→ **Your objective**
Return every line in the material that contains the string "management", with case counting.

→ **Listed records**
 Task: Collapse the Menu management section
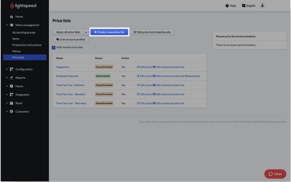pyautogui.click(x=7, y=25)
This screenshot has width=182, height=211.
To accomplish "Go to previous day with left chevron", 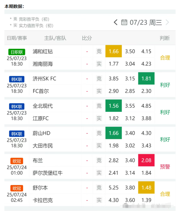I will [116, 22].

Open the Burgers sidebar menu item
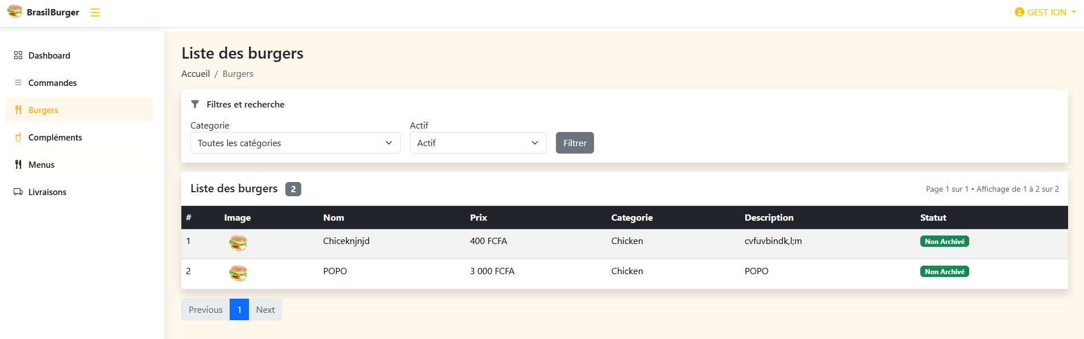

→ **Solution to this problem**
 Task: Collapse the Menu management section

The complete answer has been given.